I don't think Appenders can be completely immutable. For one, you can invoke the close() method on an appender. You can also add remove filters or change the threshold of an active appender. The only appender which should be immutable is a closed appender.


It does not make much sense to me to harden appenders when one can easily yank out any appender from a logger and replace it with a different one...

At 07:03 PM 2/18/2005, Curt Arnold wrote:
I obviously haven't reviewed your last commit, but you did appear to tweak with activateOptions in a few classes and mention appender lifecycle which brought the topic to mind.

A very common pattern in log4j is to have a class that operates in a configuration mode early in its lifetime and then after a call to activate or activateOptions is ready for use. Unfortunately this pattern implies objects that are not inherently immutable. See "Effective Java", item 13 for the benefits of immutable classes. Since the objects using the activateOptions pattern are subject to change early in the object's lifetime, it is only developer etiquette and self-preservation that enforces the object does not change during use.
It would be better (in a perfect world) if distinct objects were used for the mutable configuration and immutable run-time behavior.


I don't have a path forward to move to greater use of immutable objects in log4j. However, I think it should be seriously considered on any substantial rework. When I finally get to my long standing date with LoggingEvent, it is likely to come out immutable.

When looking at appenders that change state over time, such as a database appender that can go into a failsafe mode if it can't connect, it would be preferable that these modes be represented by distinct immutable objects. So you would have an object that forever represented a working database and an object that forever represented the failover mode and the failover transition was accomplished by switching these objects out instead of changing an object that has potentially been shared.
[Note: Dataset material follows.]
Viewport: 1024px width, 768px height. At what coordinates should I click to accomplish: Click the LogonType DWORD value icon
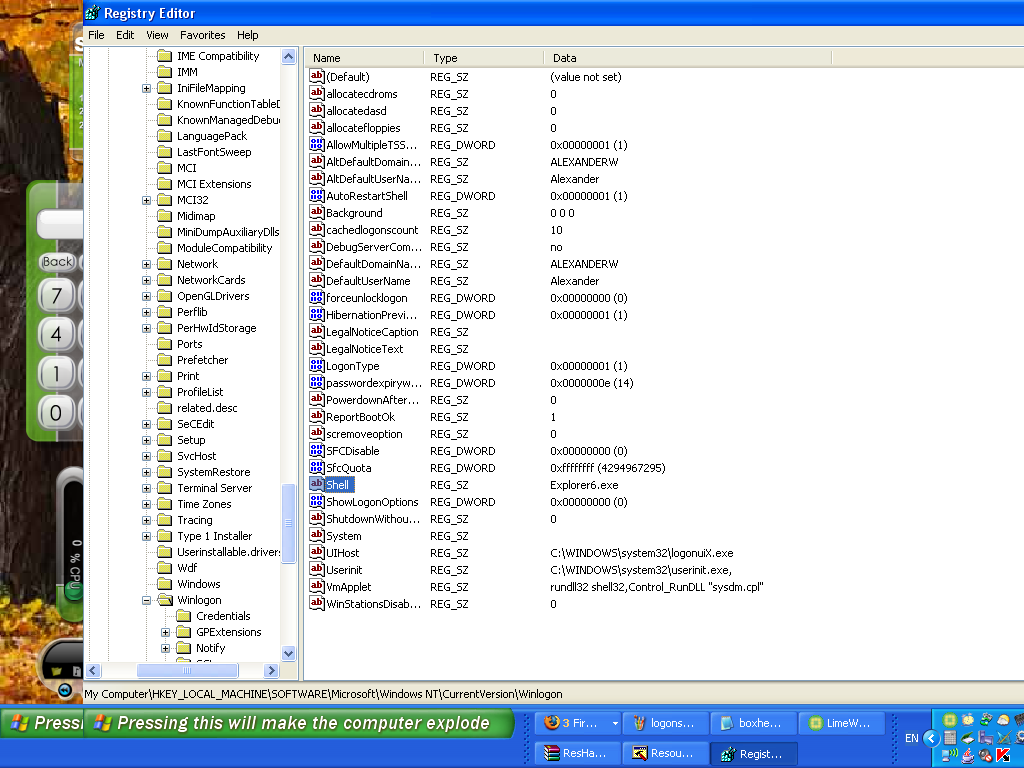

One pattern that might allow a transition is to have activateOptions-like methods return an object pointer which is used from then on. Mutable objects could just return "this" since they don't change object identity when activating. However, if one wanted to have an immutable implementation, the initial instance could be of a "Configurator" or "Builder" variant and the value returned from activateOptions would be immutable. For example, an immutable FileAppender could be implemented with two classes: an immutable FileAppender and a FileAppenderBuilder, which allows setFile and the like, and would return a FileAppender on the call to activateOptions.